Nominated for the Arthur Ellis Best First Mystery Novel in 1994
and a Globe & Mail Editor’s Top 100 Books Pick!
Book Description
The story follows Mercy Brown, a reluctant psychic and freelance journalist who embarks on a writing assignment-turned-adventure up the Alaska Highway upon discovering her late aunt’s mysterious diaries filled with Canadian dance history and a painful past. Harbour is proud to bring this book back into print!
Reviews
Alaska Highway Two-Step
by Caroline Woodward
Betty Webb - Mystery Scene Magazine
Caroline Woodward’s Alaska Highway Two-Step begs the question: Is this a mystery or not? My answer would be: no and yes. No, because no one gets murdered, and the only deaths in the book occur in the past and in the protagonist’s dreamlike prophecies. But in a way, the answer is also yes, because those prophecies hint at a terrible life-taking event which may or may not happen. Mercy Brown is a freelance travel writer (and possible psychic) whose sidekick is Sadie, her diabetic dog. When Mercy is given the job of writing a history of the Alaska Highway, she, Sadie, and 32 journals written by her deceased Aunt Ginger hit the road. Along her 1,500-mile journey, she has several adventures, but most of the action actually occurs in Aunt Ginger’s journals. A ballet dancer and world traveler who died of a stroke on a trip to Sri Lanka, Aunt Ginger never let a wild time pass her by. In comparison, Mercy’s life has been one of gardening, in particular growing rhododendrons. But during her long road trip, she is haunted by a journal-caused vision in which an entire community is destroyed by a river of mud.
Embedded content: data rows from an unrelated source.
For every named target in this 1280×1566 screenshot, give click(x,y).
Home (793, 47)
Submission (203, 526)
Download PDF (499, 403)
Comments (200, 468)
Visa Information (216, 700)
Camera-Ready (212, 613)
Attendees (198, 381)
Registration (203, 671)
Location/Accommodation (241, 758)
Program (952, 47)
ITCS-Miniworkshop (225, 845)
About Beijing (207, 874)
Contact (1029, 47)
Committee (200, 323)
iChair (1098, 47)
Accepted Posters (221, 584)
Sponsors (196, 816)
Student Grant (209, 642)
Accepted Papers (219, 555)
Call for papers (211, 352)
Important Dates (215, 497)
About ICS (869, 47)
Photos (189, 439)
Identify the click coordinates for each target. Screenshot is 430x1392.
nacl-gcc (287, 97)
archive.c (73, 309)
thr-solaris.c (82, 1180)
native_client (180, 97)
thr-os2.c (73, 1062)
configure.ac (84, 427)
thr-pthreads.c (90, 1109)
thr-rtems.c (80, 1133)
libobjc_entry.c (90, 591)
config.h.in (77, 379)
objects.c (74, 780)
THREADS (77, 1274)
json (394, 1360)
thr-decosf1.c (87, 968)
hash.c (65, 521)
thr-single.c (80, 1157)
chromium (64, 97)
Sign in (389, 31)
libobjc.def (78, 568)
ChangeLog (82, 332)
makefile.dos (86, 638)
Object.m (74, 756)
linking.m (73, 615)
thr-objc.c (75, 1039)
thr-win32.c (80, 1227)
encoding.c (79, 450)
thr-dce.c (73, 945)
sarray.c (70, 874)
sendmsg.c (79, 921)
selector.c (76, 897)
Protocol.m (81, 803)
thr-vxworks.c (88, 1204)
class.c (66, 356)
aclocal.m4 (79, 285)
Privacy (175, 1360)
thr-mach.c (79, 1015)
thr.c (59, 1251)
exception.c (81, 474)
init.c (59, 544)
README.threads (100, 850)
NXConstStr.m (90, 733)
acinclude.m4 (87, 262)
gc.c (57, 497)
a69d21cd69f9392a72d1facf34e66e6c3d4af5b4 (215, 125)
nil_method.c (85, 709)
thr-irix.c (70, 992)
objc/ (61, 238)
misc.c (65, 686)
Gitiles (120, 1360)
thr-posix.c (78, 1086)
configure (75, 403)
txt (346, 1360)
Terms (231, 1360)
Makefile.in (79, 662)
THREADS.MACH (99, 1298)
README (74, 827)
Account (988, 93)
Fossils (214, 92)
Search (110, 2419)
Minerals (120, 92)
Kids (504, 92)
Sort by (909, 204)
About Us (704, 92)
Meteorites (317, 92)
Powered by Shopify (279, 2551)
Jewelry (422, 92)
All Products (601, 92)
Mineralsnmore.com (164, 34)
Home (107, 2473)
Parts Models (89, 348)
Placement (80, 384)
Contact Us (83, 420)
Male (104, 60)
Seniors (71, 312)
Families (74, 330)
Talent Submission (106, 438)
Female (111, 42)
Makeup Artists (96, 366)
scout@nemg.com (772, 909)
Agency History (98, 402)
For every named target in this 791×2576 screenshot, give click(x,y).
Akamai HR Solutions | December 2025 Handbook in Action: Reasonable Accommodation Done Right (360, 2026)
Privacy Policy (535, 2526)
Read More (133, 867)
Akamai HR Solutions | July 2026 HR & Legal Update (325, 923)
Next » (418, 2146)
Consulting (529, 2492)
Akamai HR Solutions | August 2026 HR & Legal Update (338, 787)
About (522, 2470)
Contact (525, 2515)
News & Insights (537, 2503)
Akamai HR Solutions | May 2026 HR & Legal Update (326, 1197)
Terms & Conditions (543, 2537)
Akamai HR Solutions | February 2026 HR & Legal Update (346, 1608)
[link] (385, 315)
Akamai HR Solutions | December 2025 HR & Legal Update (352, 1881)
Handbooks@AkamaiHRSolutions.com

Mercy’s reading is varied enough that the vision reminds her of a tragedy in Wales. In 1966, when a mining-weakened hillside gave way, the mud roared down into the small village of Aberfan, killing 144 people, 116 of them school children. Mercy wonders if she is being warned that the same thing is about to happen in Alaska. This is an exquisitely written novel, full of lush descriptions of flowers and even potatoes. But it also moves so slowly that an impatient reader might begin to wonder if it will ever cut to the chase. Well, it does—and it doesn’t. Mercy’s visions are accurate, and yet, Alaska Highway Two-Step is not a book for excitement junkies, nor for readers who want a straight-ahead plot with a strong arc of action. However, for the patient reader, there is plenty of gold in this rhododendron-rich story of old tragedies, old heartbreaks, and new hopes.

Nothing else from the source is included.